AI is being enlisted to help fight cancer, especially when it comes to early detection. These initiatives, which would automate medical imaging analysis, are developing across several fronts at once as it relates to specific cancers. But AI is also being used to shed some light on cancer globally to try to understand why cancer survival rates differ so dramatically around the world.

Among the newest efforts is a partnership between Bristol Myers Squibb (BMS) and Microsoft to use FDA-approved AI algorithms for early detection of lung cancer. More than 80% of hospitals use Microsoft’s precision imaging network for medical imaging. The AI algorithms can automatically analyze X-ray and CT scans to identify hard-to-detect lung nodules, potentially identifying patients in the early stages of lung cancer, the leading cause of cancer-related deaths in the United States.

“By combining Microsoft’s highly scalable radiology solutions with BMS’ deep expertise in oncology and drug delivery, we’ve envisioned a unique AI-enabled workflow that helps clinicians identify patients with non-small cell lung cancer and guide them to optimal care pathways and precision therapies,” says Dr. Alexandra Goncalves, vice president and head of digital health at BMS.

Similar initiatives that employ AI’s image analysis capabilities include collaboration between 10X Genomics, a leader in single-cell and spatial biology and the Cancer Research Institute to build a 20,000 sample database that may reveal how the immune system recognizes and responds to cancer that may inform future treatment and prevention strategies.

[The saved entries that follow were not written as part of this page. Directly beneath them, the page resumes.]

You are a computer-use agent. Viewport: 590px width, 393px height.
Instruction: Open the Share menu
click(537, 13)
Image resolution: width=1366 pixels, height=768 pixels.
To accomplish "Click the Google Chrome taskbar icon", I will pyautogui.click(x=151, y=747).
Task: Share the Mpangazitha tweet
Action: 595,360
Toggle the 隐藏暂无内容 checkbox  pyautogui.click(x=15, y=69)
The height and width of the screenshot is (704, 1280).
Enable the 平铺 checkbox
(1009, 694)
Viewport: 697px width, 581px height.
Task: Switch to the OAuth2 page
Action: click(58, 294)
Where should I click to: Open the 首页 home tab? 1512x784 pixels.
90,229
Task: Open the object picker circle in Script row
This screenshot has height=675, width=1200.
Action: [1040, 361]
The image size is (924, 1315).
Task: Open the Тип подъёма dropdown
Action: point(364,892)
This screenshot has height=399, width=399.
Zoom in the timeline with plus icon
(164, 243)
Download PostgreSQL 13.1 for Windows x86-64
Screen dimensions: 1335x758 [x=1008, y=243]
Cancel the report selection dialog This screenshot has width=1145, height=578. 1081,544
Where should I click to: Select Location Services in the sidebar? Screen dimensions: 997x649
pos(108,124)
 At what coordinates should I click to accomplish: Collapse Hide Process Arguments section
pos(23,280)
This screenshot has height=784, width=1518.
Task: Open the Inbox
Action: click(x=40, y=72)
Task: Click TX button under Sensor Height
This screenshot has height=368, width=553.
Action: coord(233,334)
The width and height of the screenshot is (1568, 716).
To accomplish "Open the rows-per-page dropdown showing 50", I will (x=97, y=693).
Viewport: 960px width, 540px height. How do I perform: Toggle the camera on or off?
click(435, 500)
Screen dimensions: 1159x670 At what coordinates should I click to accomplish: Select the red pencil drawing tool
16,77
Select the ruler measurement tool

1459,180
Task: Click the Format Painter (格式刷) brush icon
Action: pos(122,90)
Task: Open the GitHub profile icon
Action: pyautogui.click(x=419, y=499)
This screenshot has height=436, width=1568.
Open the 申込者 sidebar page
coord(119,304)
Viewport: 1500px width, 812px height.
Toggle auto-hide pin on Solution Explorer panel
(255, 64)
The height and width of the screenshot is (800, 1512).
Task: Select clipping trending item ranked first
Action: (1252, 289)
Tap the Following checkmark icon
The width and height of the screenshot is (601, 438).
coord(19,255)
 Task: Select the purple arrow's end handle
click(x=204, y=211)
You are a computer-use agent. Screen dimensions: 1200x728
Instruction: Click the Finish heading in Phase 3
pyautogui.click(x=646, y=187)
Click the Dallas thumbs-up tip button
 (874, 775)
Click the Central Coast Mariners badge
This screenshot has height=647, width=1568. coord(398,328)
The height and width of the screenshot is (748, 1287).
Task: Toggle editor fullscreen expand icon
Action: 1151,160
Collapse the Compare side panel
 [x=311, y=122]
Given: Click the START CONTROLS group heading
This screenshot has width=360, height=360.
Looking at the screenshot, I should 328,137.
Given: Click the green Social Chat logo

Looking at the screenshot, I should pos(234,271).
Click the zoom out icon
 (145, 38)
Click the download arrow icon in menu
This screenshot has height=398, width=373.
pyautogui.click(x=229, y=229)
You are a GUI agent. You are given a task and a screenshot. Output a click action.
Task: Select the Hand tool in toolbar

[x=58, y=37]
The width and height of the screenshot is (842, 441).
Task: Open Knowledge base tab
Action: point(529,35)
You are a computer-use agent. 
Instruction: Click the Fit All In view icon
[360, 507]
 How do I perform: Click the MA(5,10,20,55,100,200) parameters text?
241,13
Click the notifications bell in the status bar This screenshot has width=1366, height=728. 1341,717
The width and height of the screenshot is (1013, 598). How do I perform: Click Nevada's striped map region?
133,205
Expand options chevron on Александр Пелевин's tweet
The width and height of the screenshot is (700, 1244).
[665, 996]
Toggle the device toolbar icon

Likewise, AI’s pattern-recognition skills are being used in dermatology to classify skin lesions, including potentially lethal melanoma. AI also is lowering the instances of false positives in mammography. Among the newest areas of AI use is the analysis of liquid biopsies that may prove to be the earliest indicator of cancer. More controversial is a discussion of whether AI agents that can automatically optimize drug design and develop therapeutic strategies have a place in medical treatment, a development that would effectively turn an AI into a doctor.

Another area where AI is poised to help fight cancer is informing patients of clinical trials that might offer life-saving treatment. A new AI platform launched by New York’s Mount Sinai Tisch Cancer Center provides better linkage to clinical trials. Mount Sinai notes that while it may see nearly 10,000 cancer patients per year, less than 10% are enrolled in clinical trials, primarily because many doctors and patients are not aware of them. Although thousands of cancer-related clinical trials that may involve everything from new vaccines and medication to new surgical procedures, past studies indicate that only about 7% of people with cancer participate in them.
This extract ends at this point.